LIBERATION. Bernard Tapie, éphémère ministre de la ville, a eu le temps d'annoncer une dizaine de mesures afin de venir en aide aux plus défavorisés. Le regrettez-vous ?

ALAIN MADELIN. La démarche de Bernard Tapie allait dans la bonne direction sur au moins deux points : la participation des entreprises et de la société civile ; l'expérimentation. Il faut, en effet, un traitement économique et pas seulement social des quartiers en crise et introduire des partenaires – les entreprises – qui possèdent cette culture économique indispensable.
Il faut aussi avoir l'honnêteté de dire qu'il n'existe pas de solution miracle. La découverte des bonnes solutions passe nécessairement par un processus d'essais et d'erreurs. Raccommoder un tissu social démaillé ne se décrète pas. L'approche expérimentale que proposait Bernard Tapie s'impose d'évidence.

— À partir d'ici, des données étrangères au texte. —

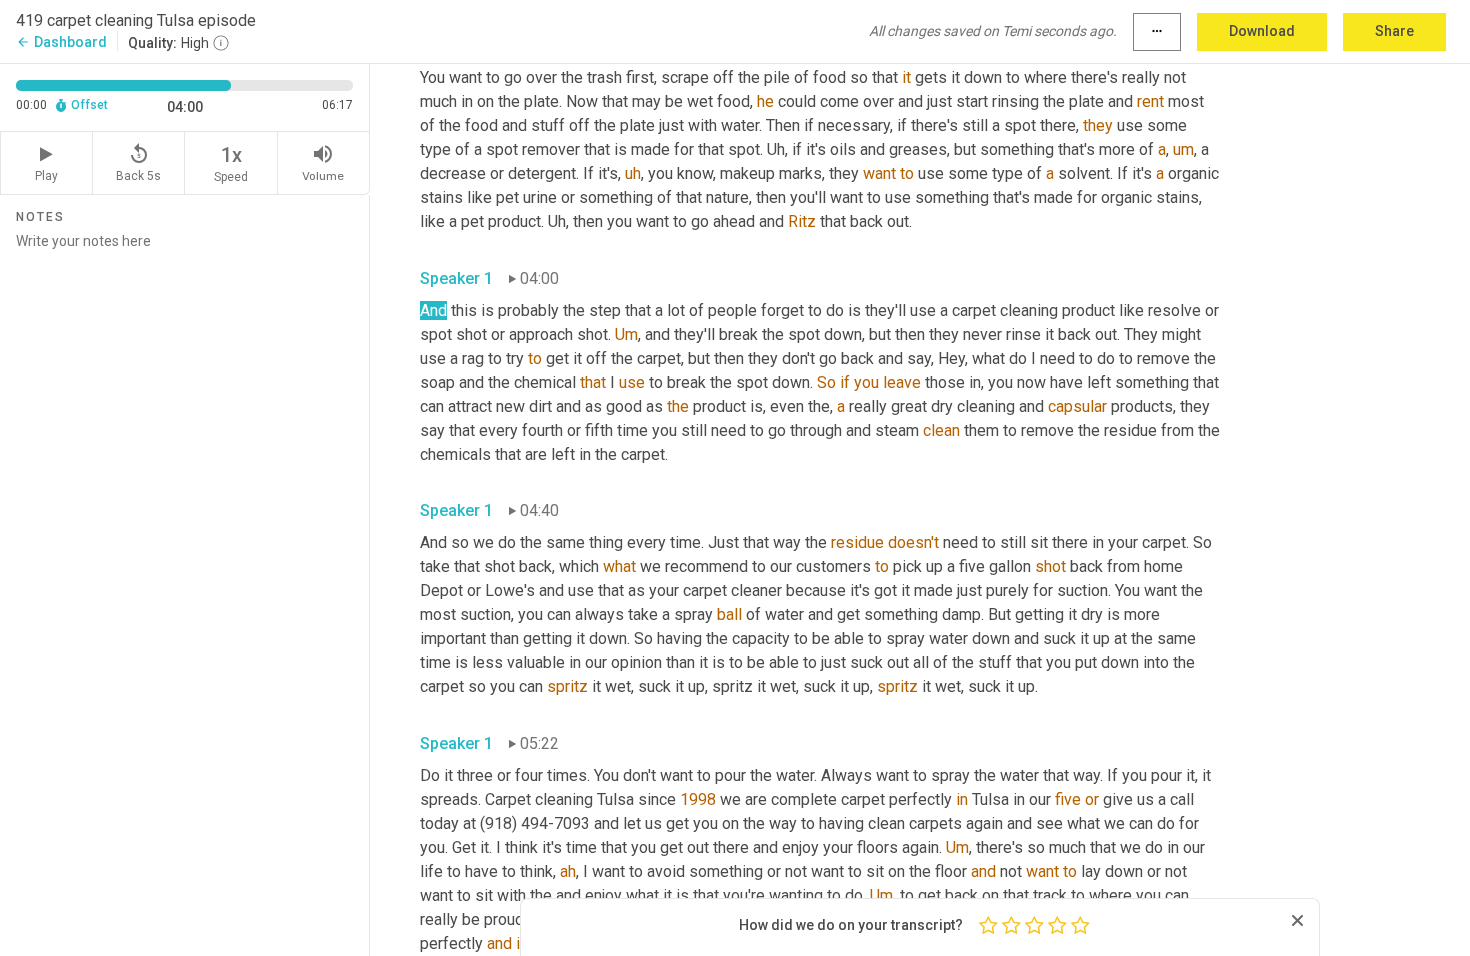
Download (1262, 31)
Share (1394, 31)
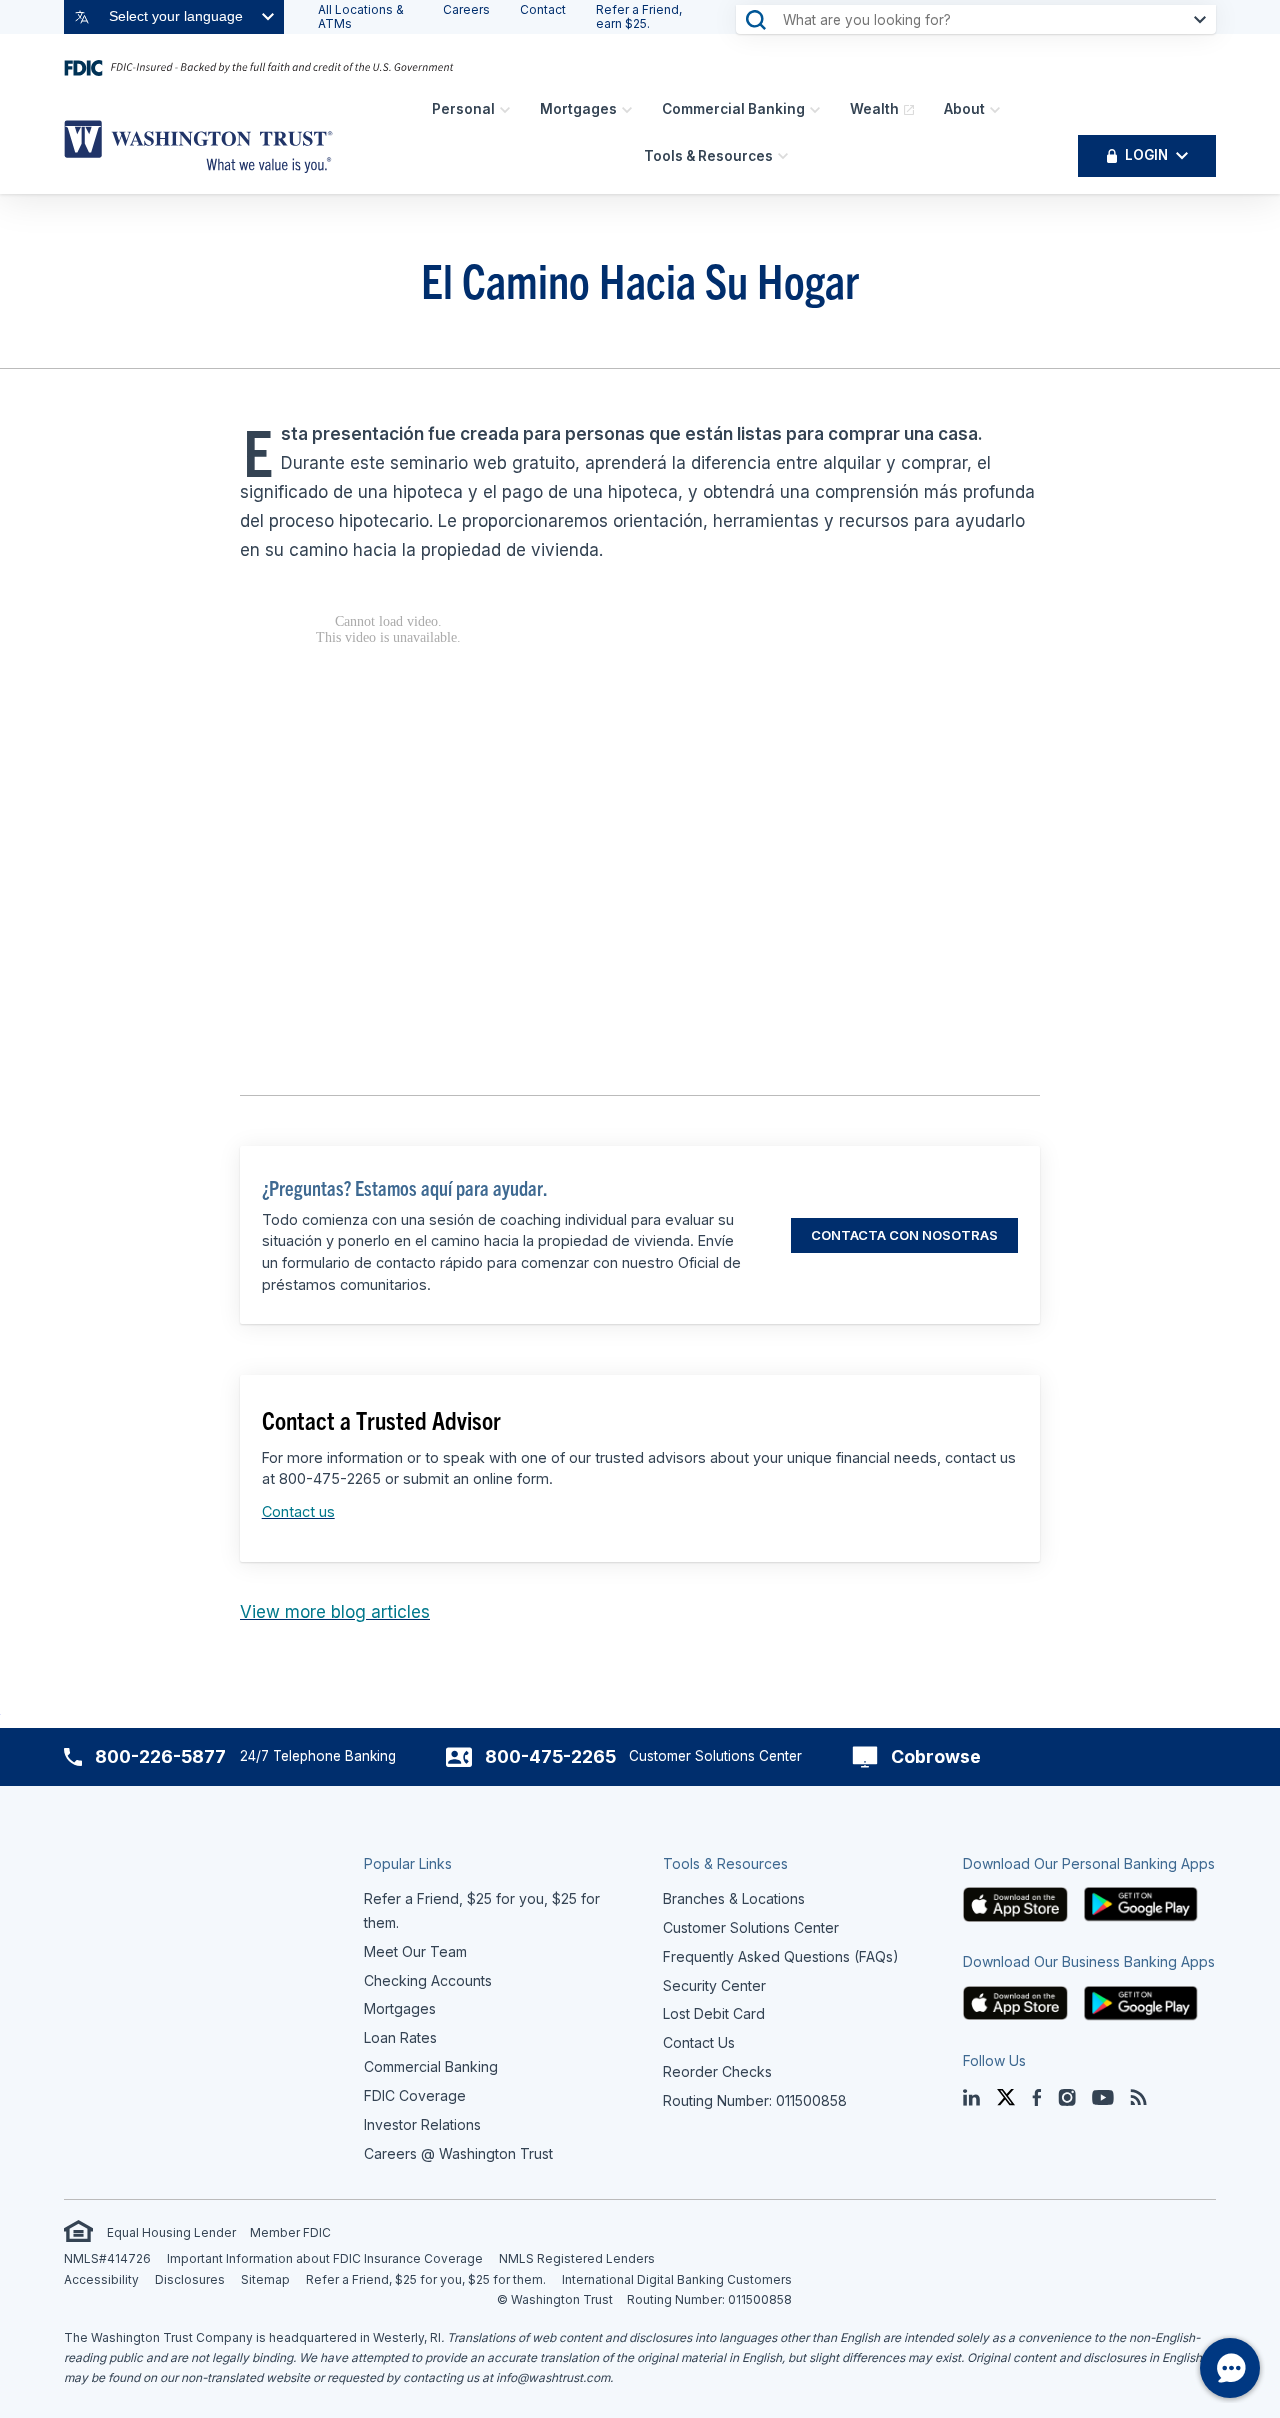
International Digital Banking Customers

LLIBERATION. Bernard Tapie souhaitait faire appel aux entreprises ? Le libéral que vous êtes s'en réjouit-t-il ?

A.M. Associer des entreprises, c'est une bonne chose. Encore faut-il ne pas seulement compter sur le civisme ou la mobilisation obligée de quelques entreprises dépendant de l'Etat. Il faut donner aux entreprises un intérêt pour intervenir dans les banlieues.
J'ai proposé il y a longtemps la création de zones défiscalisées dans les banlieues en crise pour favoriser l'implantation d'entreprises et d'emplois, initiative inspirée d'une expérience qui a réussi : les zones d'entreprises. C'est d'ailleurs cette politique qui va être mise en oeuvre aux Etats-Unis à la suite des émeutes de Los Angeles.
Une entreprise qui intervient dans une banlieue, ce n'est pas seulement une source d'emplois : elle greffe aussi une culture, une approche économique sur une culture sociale. Traiter les banlieues en crise exclusivement sous l'angle social comporte des effets pervers qui impliquent des attitudes de dépendance ou de révolte. J'ai, pour ma part, la conviction que les quartiers qui semblent aujourd'hui les plus défavorisés contiennent des ressources souvent en sommeil ou engagées dans des activités illégales qui peuvent être converties en activités économiques légitimes.

LIBERATION. C'est-à-dire ? Pouvez-vous donner un exemple ?

A.M. Je crois à l'intégration par l'économique. L'énergie mise à manager une bande peut l'être aussi à manager une SARL. Nous avons également proposé un statut du travailleur indépendant pour que celui qui s'emploie lui-même bénéficie du dispositif social et fiscal le plus favorisé. Il faut multiplier l'offre d'emplois « différents » : développement d'activités artistiques, sport, services à domicile...

LIBERATION. L'entreprise, l'action économique, est-ce suffisant ?

A.M. Il faut aussi un volet logement et un volet éducation. Le drame du logement social, c'est qu'il n'est pas social. On peut faire du logement social et du logement intermédiaire à meilleur marché en faisant confiance à l'initiative privée grâce à une défiscalisation de l'investissement. Enfin, ouvrir l'école aux parents ou aux entreprises, c'est bien. Leur permettre d'expérimenter de nouveaux types d'établissements scolaires, affranchis d'un certain nombre de contraintes pour mieux s'adapter aux problèmes locaux, ce serait mieux.

LIBERATION. Fallait-il supprimer le ministère de la Ville ?

A.M. Il faut fournir aux acteurs locaux les moyens d'intervention, les outils nécessaires au traitement local des difficultés. Que cela soit fait dans le cadre du ministère de la Ville ou d'une division interministérielle à la ville a au fond peu d'importance. Si on voit des cités exploser, on voit aussi la campagne se vider. S'il y a un ministère de la Ville, il manque alors un ministère de la Campagne.